Tickets to the event, made public on Monday by Jewish Insider, were at a minimum $250, although donors could give amounts up to $50,000. About 400 people called in, raising $200,000. (JTA obtained a phone call-in number, so a reporter was able to hear, if not see, the proceedings.)

Alexander also asked Schiff and Rosen to personalize their Jewish experience, and that’s when the conversation took a turn.

“Do you know how much your bar or bat mitzvah actually cost, within five thousand dollars?” Alexander asked at one point.

Rosen, a former synagogue president who was bat mitzvahed as an adult, knew but would not tell. Schiff said he did not know, except for the fact that his cost less than his older brother’s did.

Did they remember “even one line” of their haftarah? (No.) “I remember having my voice crack,” Schiff said. Had they ever not fasted on Yom Kippur? (Yes.) Had they ever built a sukkah? “Yes!” said Rosen, sounding surprised she was able to answer in the affirmative. (Schiff was a “no.”)

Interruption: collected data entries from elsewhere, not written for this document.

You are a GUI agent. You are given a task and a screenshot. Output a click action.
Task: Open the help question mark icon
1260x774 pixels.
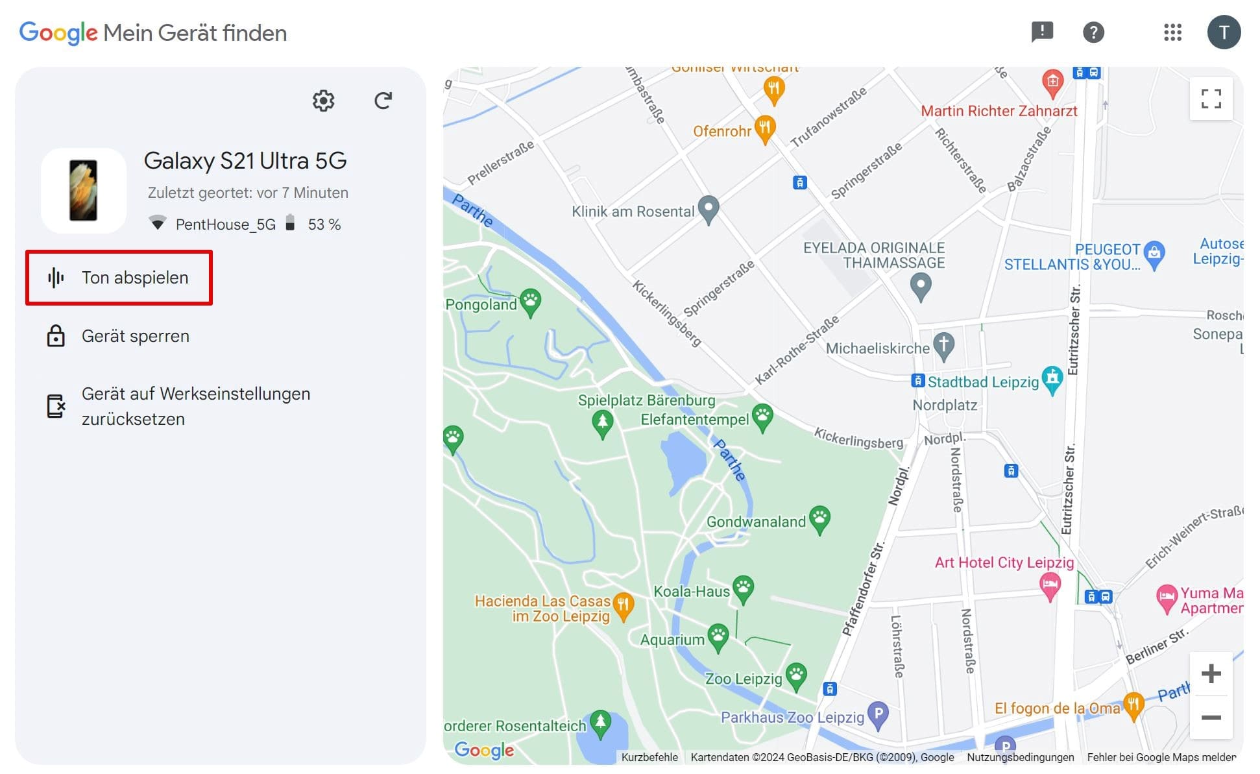click(x=1093, y=32)
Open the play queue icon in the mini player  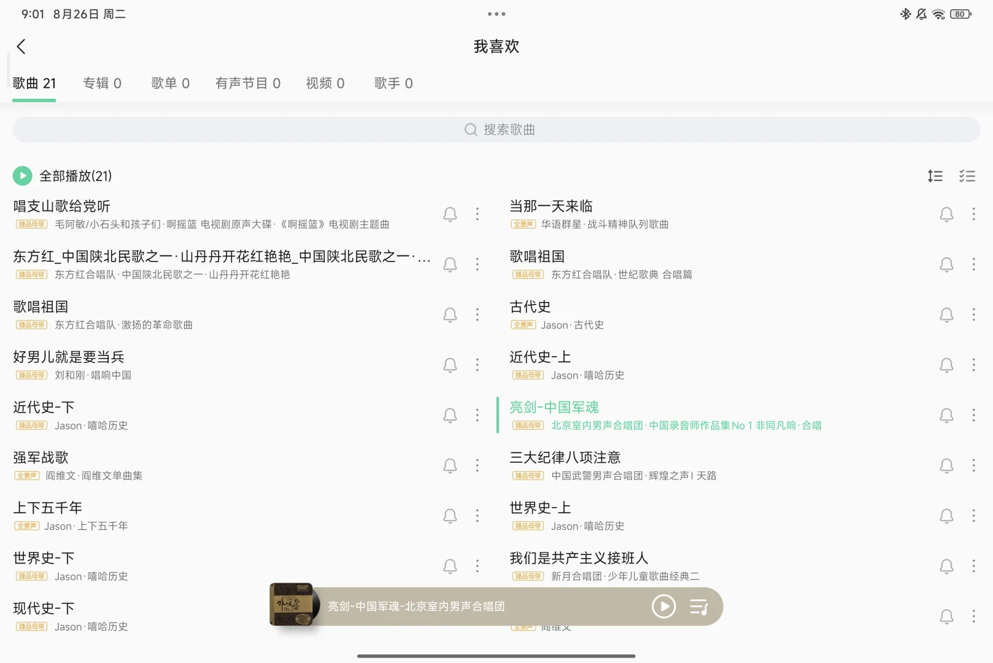click(700, 607)
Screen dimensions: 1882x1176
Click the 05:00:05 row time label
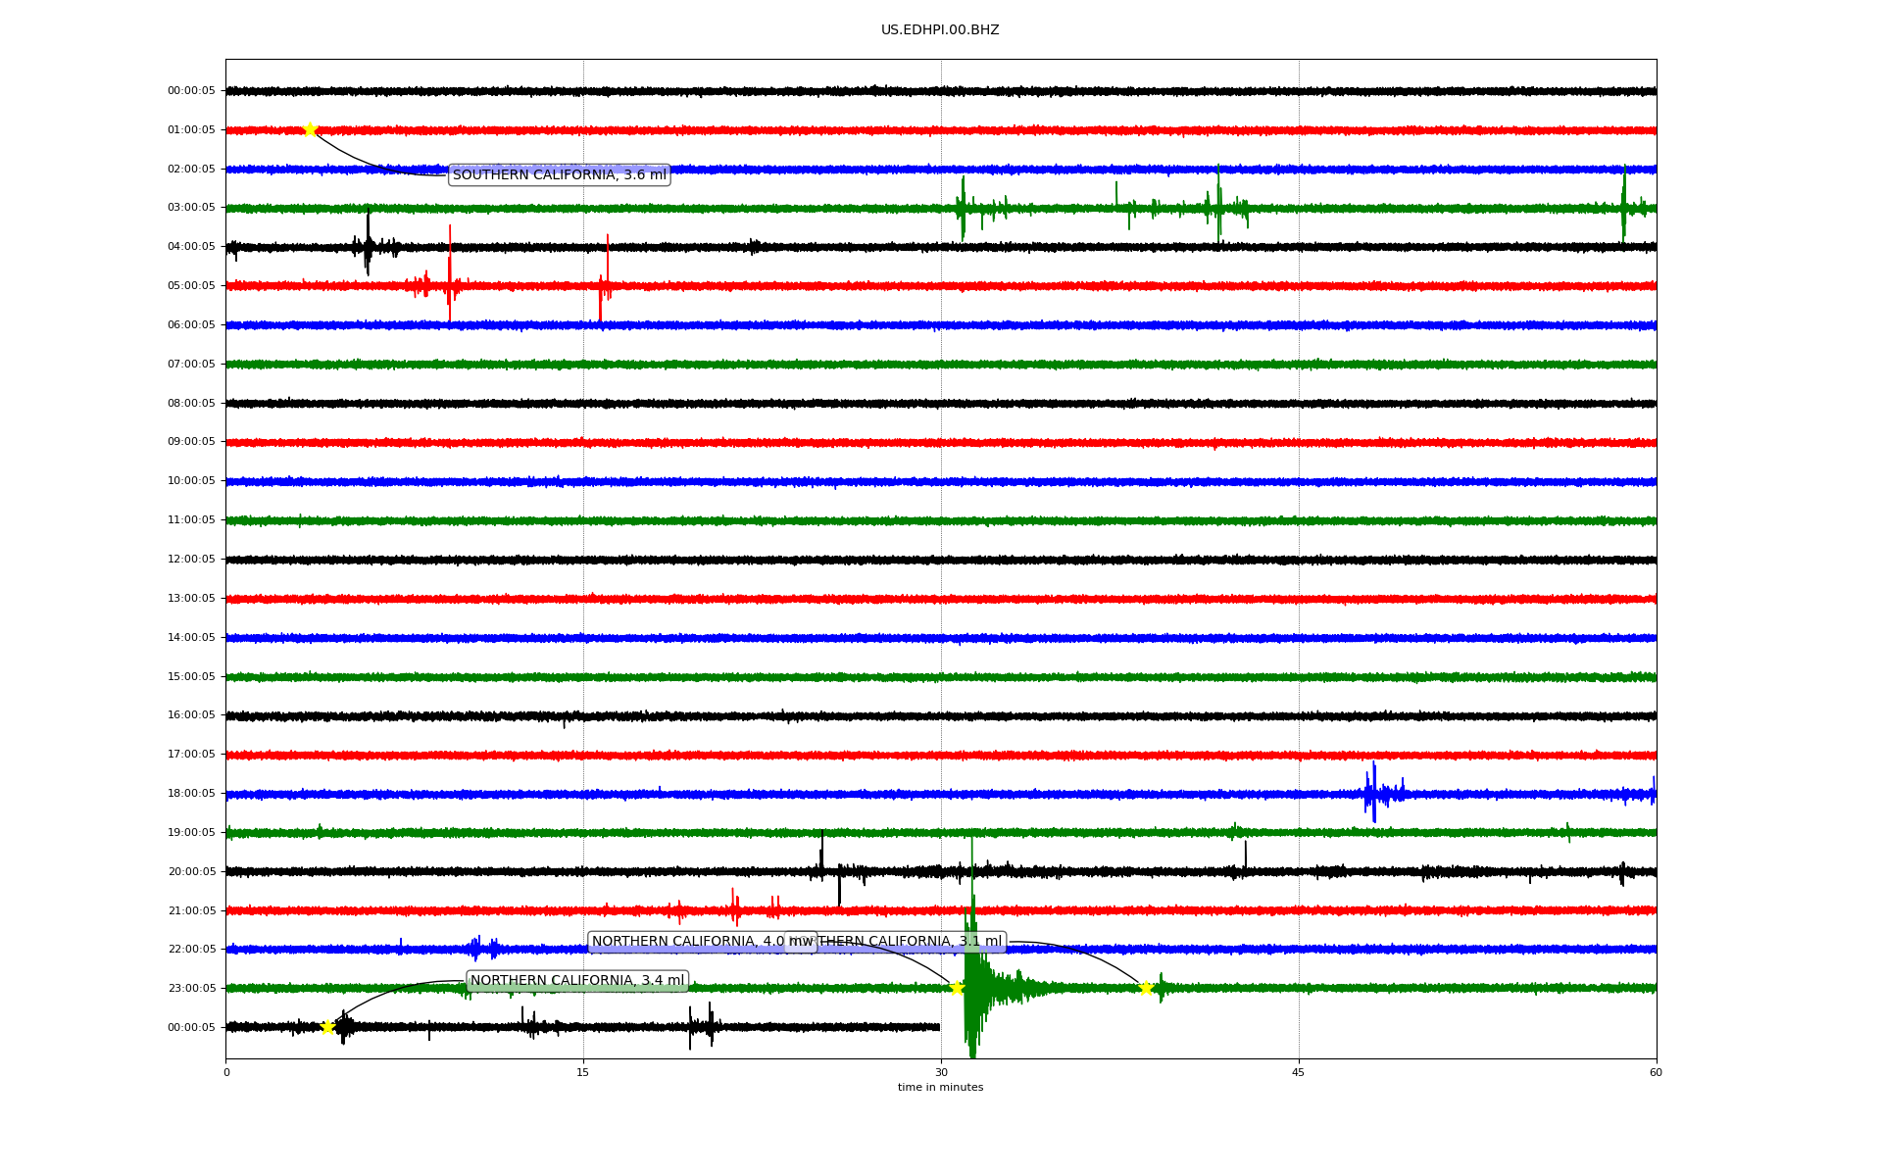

What was their favorite Chanukah present? As a kid, “it was this self-winding car — you pull back a little lever and it would scoot across the floor.”

After recalling how he set a favorite Gumby doll’s head alight with a menorah flame, Alexander then asked how their Jewishness led them into public service.

Rosen recalled her grandmother discussing the “old country” and the sense of want she attached to it, and how her “bubbe” inculcated in her the idea that she should always reserve something for those less fortunate. For Schiff, it was education.

“My father, who is 92 and is watching us this evening, telling me how, the one thing they can’t take away from you is your education,” he said.

Alexander also asked them to describe personal experiences of anti-Semitism. Both their answers typified the experience of their generation — Rosen is 63 and Schiff is 60.

“I don’t have an actual memory of it but a memory of a story,” Rosen said.

Her parents “took me to Florida I think must have been about 1960 or so, and we were swimming in a pool, and somebody came up to my mom and said she had to take her daughter out of the pool,” Rosen said. “‘She’s a dirty Jew, you have to get out of the pool’.”

Schiff described the experience of a pastor’s candid anti-Semitism, expressed because the pastor did not realize Schiff was Jewish. “Look at the Jews, they don’t have their spiritual house in order, and they say ‘never again’ but if they don’t get their spiritual house in order, it will happen again,” Schiff quoted the pastor as saying.

“It gave me a window into how much anti-Semitism there is,” he said, adding that he informed the pastor he was speaking to a Jew.